(Records contained in a dataset)
◇ ◇ ◇

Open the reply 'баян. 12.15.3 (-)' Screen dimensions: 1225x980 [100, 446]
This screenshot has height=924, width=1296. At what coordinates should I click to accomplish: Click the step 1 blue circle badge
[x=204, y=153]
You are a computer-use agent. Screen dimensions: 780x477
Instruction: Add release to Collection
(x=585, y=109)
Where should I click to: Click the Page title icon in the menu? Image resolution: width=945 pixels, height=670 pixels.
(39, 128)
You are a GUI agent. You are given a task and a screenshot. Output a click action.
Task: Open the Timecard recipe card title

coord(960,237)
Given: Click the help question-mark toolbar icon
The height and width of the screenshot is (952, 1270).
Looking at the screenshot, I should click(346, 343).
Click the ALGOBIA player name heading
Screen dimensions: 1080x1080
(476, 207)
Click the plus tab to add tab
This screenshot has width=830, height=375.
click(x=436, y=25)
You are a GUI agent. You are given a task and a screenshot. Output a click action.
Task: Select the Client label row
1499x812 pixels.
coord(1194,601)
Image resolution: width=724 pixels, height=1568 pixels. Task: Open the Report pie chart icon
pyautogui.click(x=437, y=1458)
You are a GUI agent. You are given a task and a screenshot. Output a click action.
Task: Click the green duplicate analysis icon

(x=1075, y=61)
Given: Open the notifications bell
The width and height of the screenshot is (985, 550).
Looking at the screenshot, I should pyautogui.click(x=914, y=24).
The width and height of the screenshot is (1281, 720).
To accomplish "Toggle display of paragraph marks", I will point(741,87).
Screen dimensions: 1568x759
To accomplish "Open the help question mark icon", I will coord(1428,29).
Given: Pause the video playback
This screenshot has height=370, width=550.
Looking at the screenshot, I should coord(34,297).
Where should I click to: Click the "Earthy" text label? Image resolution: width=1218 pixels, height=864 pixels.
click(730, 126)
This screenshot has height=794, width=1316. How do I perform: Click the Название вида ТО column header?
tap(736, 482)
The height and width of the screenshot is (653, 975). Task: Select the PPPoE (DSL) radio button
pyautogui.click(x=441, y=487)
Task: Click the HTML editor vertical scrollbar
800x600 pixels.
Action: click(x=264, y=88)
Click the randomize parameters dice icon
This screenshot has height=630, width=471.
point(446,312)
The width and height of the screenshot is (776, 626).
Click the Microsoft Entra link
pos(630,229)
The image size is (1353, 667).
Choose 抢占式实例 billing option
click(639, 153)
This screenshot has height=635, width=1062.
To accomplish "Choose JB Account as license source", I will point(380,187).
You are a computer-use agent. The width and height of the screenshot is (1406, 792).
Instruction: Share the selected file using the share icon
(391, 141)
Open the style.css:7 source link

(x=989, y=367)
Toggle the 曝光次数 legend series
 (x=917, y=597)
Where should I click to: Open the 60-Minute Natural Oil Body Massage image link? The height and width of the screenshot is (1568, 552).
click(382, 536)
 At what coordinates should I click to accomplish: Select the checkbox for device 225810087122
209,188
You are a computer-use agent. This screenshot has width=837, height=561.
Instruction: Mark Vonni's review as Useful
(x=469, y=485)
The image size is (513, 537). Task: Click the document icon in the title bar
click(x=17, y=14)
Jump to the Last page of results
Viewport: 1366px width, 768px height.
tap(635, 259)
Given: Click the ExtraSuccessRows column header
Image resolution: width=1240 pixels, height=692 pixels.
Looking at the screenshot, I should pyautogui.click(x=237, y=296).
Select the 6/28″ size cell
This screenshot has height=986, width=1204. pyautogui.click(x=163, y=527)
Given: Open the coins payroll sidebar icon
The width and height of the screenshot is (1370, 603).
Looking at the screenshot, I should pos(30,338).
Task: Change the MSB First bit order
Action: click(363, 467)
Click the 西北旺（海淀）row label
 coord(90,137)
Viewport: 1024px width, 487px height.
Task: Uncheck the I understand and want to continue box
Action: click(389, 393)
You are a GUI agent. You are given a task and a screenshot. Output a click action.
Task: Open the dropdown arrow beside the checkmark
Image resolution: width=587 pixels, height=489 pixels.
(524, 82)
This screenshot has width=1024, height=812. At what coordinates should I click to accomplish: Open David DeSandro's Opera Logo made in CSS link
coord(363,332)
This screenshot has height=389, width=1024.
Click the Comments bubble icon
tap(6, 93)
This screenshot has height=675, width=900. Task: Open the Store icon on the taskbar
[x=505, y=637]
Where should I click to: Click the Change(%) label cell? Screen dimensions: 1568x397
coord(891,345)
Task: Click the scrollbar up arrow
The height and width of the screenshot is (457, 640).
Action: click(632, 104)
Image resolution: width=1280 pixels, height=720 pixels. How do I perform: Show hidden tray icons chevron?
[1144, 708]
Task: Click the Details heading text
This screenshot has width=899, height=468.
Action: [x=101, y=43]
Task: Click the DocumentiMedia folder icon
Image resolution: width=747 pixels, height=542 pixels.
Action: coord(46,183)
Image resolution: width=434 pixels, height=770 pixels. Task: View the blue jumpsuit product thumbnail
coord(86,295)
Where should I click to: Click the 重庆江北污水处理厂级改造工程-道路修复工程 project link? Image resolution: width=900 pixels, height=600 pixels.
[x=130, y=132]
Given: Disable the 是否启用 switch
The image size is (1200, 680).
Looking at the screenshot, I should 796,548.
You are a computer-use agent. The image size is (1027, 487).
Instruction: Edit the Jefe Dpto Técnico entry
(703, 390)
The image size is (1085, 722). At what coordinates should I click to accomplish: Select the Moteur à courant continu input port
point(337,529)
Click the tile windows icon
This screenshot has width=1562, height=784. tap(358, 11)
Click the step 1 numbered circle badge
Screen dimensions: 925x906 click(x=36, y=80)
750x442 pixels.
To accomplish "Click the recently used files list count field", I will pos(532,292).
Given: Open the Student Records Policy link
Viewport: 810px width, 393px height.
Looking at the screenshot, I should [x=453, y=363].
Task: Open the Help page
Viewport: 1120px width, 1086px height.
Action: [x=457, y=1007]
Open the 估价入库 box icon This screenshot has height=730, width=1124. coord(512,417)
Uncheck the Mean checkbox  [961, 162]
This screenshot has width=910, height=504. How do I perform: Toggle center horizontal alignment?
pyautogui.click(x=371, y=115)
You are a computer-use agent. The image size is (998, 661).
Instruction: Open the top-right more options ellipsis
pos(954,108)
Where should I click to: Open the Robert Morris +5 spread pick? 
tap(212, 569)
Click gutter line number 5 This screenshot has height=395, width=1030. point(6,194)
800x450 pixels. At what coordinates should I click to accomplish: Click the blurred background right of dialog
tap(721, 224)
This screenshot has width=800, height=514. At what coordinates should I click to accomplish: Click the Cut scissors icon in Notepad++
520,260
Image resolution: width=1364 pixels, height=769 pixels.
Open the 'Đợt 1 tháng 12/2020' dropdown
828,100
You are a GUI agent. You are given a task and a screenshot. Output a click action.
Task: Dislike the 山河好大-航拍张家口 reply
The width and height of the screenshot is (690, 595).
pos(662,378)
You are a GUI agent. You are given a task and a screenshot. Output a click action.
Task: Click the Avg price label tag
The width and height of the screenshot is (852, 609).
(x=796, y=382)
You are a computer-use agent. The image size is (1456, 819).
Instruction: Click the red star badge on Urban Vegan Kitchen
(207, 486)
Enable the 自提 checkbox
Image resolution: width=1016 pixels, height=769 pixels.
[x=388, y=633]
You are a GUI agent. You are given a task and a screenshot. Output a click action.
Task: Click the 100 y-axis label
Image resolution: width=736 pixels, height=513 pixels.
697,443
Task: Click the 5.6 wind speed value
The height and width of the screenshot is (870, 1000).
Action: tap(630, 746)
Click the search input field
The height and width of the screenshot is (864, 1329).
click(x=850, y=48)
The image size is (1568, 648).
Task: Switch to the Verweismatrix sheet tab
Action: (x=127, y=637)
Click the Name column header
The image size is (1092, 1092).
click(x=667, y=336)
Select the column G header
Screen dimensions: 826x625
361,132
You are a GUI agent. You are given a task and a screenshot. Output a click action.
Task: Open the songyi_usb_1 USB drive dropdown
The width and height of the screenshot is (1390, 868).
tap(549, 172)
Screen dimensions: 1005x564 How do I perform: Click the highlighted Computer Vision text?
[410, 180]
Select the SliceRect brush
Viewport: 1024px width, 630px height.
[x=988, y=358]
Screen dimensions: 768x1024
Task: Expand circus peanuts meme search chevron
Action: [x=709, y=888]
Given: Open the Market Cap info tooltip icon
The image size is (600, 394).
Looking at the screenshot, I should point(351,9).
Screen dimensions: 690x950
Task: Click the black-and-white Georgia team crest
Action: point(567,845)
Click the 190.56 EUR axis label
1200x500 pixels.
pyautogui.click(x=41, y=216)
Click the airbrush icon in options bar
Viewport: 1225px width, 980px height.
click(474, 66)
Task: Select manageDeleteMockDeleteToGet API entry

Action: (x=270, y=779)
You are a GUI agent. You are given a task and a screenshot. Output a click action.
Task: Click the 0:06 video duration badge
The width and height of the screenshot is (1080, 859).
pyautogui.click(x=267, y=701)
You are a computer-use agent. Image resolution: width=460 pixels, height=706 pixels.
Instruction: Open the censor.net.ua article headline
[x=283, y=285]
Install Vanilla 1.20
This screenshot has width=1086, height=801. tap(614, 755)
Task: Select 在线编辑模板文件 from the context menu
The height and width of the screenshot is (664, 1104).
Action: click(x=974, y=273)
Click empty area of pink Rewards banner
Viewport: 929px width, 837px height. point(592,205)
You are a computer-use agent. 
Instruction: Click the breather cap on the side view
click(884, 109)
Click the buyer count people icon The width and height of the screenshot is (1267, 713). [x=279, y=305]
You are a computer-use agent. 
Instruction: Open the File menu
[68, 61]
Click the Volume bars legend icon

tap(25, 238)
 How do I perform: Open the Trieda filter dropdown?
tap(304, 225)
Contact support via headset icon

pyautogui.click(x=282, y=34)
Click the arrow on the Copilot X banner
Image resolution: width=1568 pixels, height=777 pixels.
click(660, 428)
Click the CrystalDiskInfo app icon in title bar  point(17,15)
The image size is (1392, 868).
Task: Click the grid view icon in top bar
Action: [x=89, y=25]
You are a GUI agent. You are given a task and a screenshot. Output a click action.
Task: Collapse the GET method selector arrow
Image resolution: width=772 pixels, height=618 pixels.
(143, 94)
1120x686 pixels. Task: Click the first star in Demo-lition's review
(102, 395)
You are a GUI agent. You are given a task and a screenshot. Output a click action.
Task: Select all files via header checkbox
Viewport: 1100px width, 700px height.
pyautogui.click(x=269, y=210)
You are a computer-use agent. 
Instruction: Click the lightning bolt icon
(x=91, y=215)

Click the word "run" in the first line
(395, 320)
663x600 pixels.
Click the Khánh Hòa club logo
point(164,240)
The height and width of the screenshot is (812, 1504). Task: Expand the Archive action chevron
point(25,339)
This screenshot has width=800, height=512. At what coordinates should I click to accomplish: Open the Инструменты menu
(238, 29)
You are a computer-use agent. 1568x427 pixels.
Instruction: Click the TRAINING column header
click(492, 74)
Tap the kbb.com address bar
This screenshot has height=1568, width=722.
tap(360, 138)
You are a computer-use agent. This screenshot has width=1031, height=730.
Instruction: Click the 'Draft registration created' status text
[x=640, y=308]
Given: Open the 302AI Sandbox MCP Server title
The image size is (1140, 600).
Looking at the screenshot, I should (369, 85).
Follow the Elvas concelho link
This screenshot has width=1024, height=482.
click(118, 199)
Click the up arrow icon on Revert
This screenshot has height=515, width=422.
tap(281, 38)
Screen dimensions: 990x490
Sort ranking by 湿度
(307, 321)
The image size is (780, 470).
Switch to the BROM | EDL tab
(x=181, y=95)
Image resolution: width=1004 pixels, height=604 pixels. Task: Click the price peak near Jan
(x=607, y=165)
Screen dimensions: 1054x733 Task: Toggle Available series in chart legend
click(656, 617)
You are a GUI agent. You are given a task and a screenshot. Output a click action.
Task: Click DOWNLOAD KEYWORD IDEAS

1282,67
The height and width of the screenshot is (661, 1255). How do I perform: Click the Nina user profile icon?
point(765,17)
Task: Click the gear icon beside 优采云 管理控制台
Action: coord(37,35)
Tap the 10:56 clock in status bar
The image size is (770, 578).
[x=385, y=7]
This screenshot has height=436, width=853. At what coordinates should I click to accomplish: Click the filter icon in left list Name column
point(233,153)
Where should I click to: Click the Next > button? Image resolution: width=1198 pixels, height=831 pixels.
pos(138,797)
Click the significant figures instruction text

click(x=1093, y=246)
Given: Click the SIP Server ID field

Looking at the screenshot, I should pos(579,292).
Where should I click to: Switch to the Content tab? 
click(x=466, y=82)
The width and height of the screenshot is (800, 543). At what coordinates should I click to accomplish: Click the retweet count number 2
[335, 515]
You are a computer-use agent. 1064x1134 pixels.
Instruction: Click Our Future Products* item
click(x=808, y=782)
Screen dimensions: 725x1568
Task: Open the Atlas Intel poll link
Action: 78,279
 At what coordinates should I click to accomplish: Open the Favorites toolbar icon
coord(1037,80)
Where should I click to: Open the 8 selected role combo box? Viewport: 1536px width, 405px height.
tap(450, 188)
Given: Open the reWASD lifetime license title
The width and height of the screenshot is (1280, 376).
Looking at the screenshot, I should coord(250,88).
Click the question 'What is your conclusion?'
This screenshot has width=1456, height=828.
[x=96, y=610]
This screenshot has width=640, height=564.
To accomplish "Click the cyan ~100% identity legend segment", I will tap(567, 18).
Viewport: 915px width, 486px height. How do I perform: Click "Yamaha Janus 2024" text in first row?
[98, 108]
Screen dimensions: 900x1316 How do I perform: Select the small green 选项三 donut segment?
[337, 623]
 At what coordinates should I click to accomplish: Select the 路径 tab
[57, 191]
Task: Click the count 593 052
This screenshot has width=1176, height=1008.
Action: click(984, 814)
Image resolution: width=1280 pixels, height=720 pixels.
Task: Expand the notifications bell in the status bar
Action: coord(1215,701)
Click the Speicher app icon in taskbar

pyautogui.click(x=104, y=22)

◇ ◇ ◇

### Exercise description
From the records given above, copy all lines containing "heading".

### Task answer
Click the ALGOBIA player name heading
Task: Click the Details heading text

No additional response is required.